Regression effects often result from unexpected interactions within the codebase that developers didn’t anticipate. Regression Testing catches bugs introduced by a new build before reaching production, so your team can reduce incidents and outages. Areas that have previously been tested are now retested. Regression Testing is not the same as traditional retesting, in which a test case is rerun to ensure an issue has been successfully fixed.

The Importance of Regression Testing

By reducing incidents, your team effectively limits over-reliance on support systems like Instatus status pages. Status pages are a buffer when your team is busy scrambling to handle a system failure or critical outage.

With Instatus, your team can set up an elegant and modern landing page for your user base to check for updates when your application is experiencing issues. But as a DevOps team, your goal is to limit these events (and reduce change failure rate) through careful planning, development, and testing.

High uptime rates are great for user base retention and preserving your application’s reputation as a quality software product. Ideally, your organization wants that 99.9% uptime displayed on Instatus.

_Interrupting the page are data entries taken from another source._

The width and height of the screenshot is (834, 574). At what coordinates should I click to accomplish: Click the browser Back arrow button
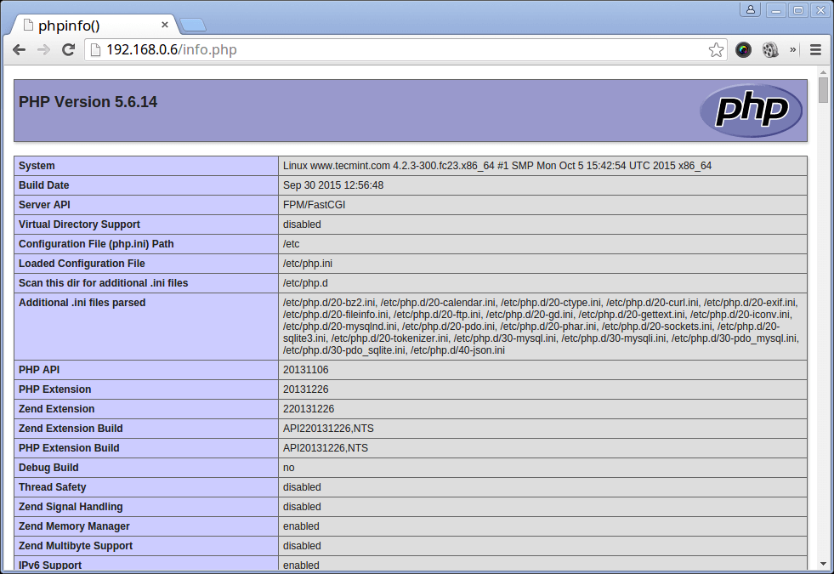[19, 49]
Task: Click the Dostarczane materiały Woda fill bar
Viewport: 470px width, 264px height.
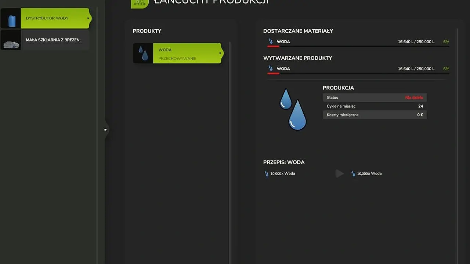Action: tap(358, 47)
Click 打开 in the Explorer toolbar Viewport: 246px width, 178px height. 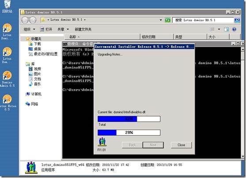(x=46, y=29)
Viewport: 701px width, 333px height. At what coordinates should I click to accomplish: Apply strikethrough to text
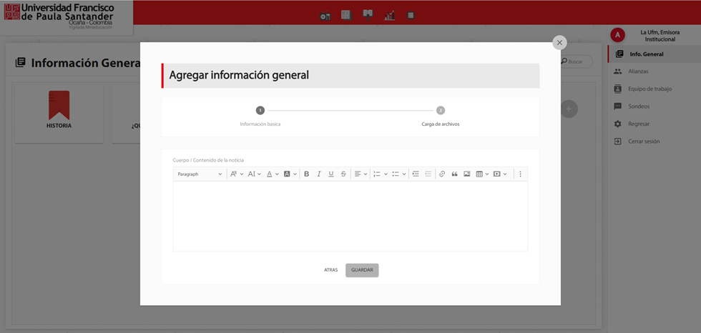pos(343,174)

Regression Testing will help your team get there.

Regression Testing vs Other Forms of Testing

Regression Testing is a bit different than other established forms of software testing like White Box Testing, Black Box Testing, and Exploratory Testing. For one, it’s not as original as the other forms. Regression Testing usually builds upon existing test cases, with a few possible additions.

Any new updates or added features will undergo their own testing cycle, independent of regression testing. Only after that testing is complete will the rest of the application undergo Regression Testing. Regression Testing is kind of the easiest part of the testing cycle because your team doesn’t need to build many new test cases, so there’s really no reason to skip it.

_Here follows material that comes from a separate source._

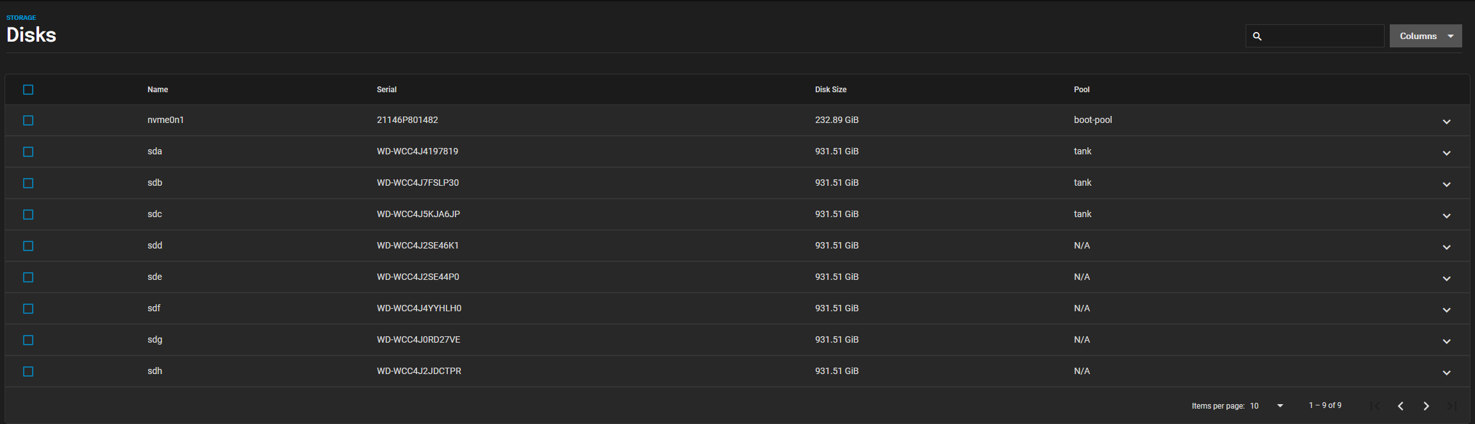
Task: Go to the previous page arrow
Action: point(1401,406)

Performing Regression Testing

Regression Testing Best Practices

So, where should your QA team begin when adding Regression Testing to your testing cycle? It’s very complex as long as you follow a few key best practices:

1. Automate!

With Regression Testing, your team reuses previously written test cases from earlier software versions. If 100 test cases were written for version 1.0.5 and 100 for 1.0.6, then by 1.0.7, that means 200+ test cases within just the last two versions. You can see how this would quickly get out of hand and become impossible for your QA team to carry out this number of tests manually.

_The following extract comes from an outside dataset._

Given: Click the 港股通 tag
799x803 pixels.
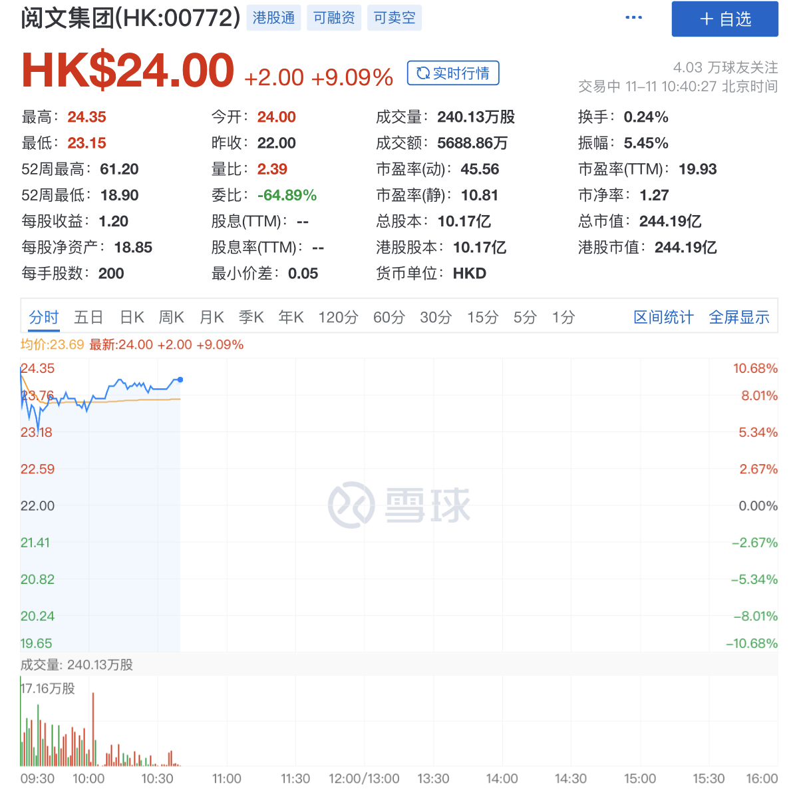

Your best bet when employing Regression Testing is to automate your testing suite. With each new build, you will return to the same test cases over and over again, adding new test cases each time. By automating the testing process, you can pass your application through the tests your developers and QA tests have worked diligently to write without any significant issues or time commitment.

2. Update Regression Test Suite

It’s crucial to keep your Regression Test suite updated. As soon as a build is released, the testing phase is complete. That build will have its own set of test cases from the following forms of testing:

All of these test cases should be added to the Regression Test suite to be ready for testing in the next build. Keeping with this workflow keeps the process smooth and manageable and prevents your team from accidentally missing a set of tests that might reveal a critical bug.

Eventually, your team can remove outdated test cases to keep the testing suite manageable.

3. Prioritize Testing

Ideally, your team should further organize the Regression Test suite by priority. Any tests that verify the functionality and security of critical conditions should be prioritized over less critical conditions.

Your QA team should run these test cases first to flag any critical issues as soon as possible. Your development team can immediately start fixing the critical problems while the Regression Test suite finishes.

Summarizing Regression Testing

Regression Testing is the final step in the DevOps testing process, intended to ensure your application isn’t ‘regressing’ to a previous state with broken features. Remember that syncing feature your developers worked super hard to implement a few builds ago? We’ll your team didn’t use regression testing, so now that feature is broken, and your developers have to work on the fly to solve the problem and roll out a fix.

That series of events, where the tower topples unexpectedly, is avoidable using Regression Testing. While your Instatus page is there to update your user base in the case of an incident or outage, your team doesn’t actually want users ever to have to report there! With thorough Regression Testing using an updated test suite and automated testing tools, your team can avoid these issues.